June 2006

Memories at the Spiker Farm

Melinda Spiker Chambers

Melinda shares stories about Aunt Marjory, homemade bread, flowers, crafts, the swinging bridge and more.

As I was growing up, I always looked forward to going to the Spiker farm. Many of my early memories centered around Marjory. As a child, I didn’t really think about her age. I just knew she was always very friendly and fun to play with. She would make little dolls from hankies by wading up a tissue in the hankie and fastening it with a rubber band to make the head. When we weren’t playing with these dolls, we would often cut and paste pictures from magazines and put them in scrapbooks. In the evenings we would catch lightening bugs. There was also a large shrub (probably forsythia) at the front edge of the yard that had an opening to the inside, much like a tent, which made a great hiding place. Marjory always seemed to look forward to my visits and was eager to spend time with me.

Another favorite memory was when Grandma Spiker would bake her wonderful homemade bread. The smell of bread would fill the house as we would wait eagerly for her to get the bread out of the oven. She would slice the bread, put butter and homemade jelly on each slice, and place it in our outstretched hands. To this day, whenever I smell homemade bread baking, I think of her.

Grandma Spiker was very good with growing flowers. Many of the flowers she planted are still flourishing around the farm. She had planted a lot of daffodils on the hill above the house and the flowers spelled out “Daffodil Farm.” I remember my dad telling me that Grandma knew the names of every plant, shrub, and tree that grew on the farm. She was also very crafty. One of the crafts I remember was when she had strung seeds and had wound them around bottles and painted them. I also admired her beautiful quilts and hand sewing skills.

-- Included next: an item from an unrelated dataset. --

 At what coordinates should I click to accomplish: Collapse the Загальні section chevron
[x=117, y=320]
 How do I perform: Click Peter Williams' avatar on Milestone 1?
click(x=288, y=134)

Whenever the cousins would gather at the farm, we would spend a lot of time at the river. My favorite spot was down river from the farm where the “old man of the river” was located. It was an old, dead tree that had large holes in it that looked like it had eyes, a nose, and a large mouth. I’m not sure who named it, but I think it was Marjory. It was always fun to wade in the river, but I made sure I didn’t wade at the bridge because of the big black snake that lived in one of the culverts. We would also swim in the hole just below the swinging bridge. The water always seemed to be muddy, so one of the games we would play would be for one person to go under water while the rest of us tried to guess where the person would come up. It was also a lot of fun to run across the swinging bridge, timing the steps with the rhythm of the swing.

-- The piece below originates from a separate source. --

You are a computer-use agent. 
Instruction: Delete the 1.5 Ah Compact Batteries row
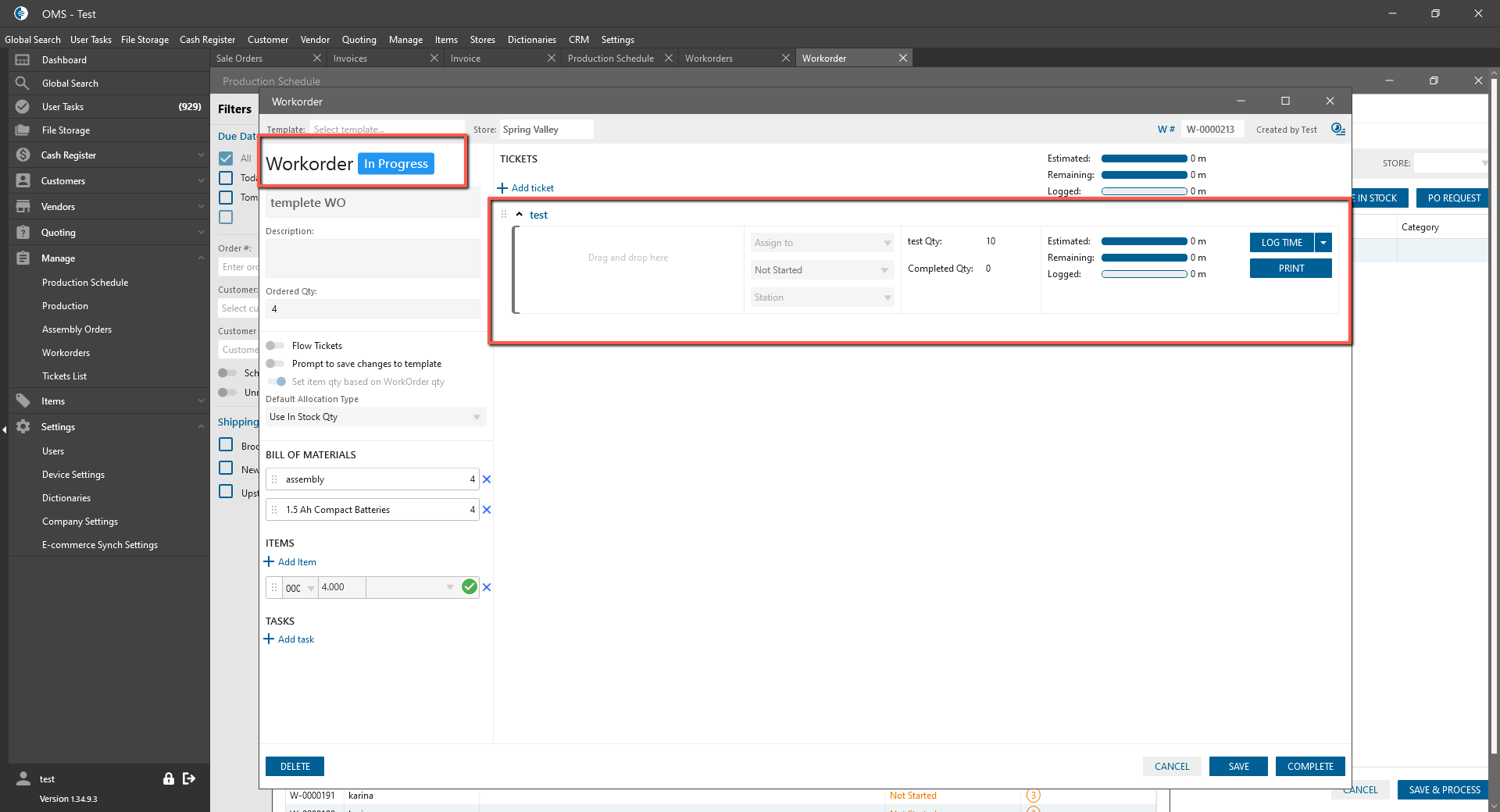(x=487, y=510)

Another favorite memory is one that happened more recently. During the Spiker reunion on Memorial Day weekend, after I was married and had two children, I was on the “river patrol” where some of the grandchildren were fishing below the swinging bridge. My son, Chris, who was preschool age at the time, was fishing with a little pole that had a little fishing worm on it. He was dipping the line at the river’s edge, trying to catch a minnow that he was watching. The minnow went for the worm and all of a sudden a very large muskie went for the minnow. Chris began reeling in as fast as he could with everybody jumping around with excitement. We never did see the end of the fish as it just kept coming out of the water, but it looked at us, broke the line, and swam off with the bobber flying up in the air. While we were disappointed that it got off the line, it was probably a good thing, considering the size of its teeth.

Although many members of the Spiker clan have passed on, memories of them will always linger in my heart, particularly when I’m at the farm. We have a proud heritage and I’m so very thankful to be a part of such a warm, loving, Christian family.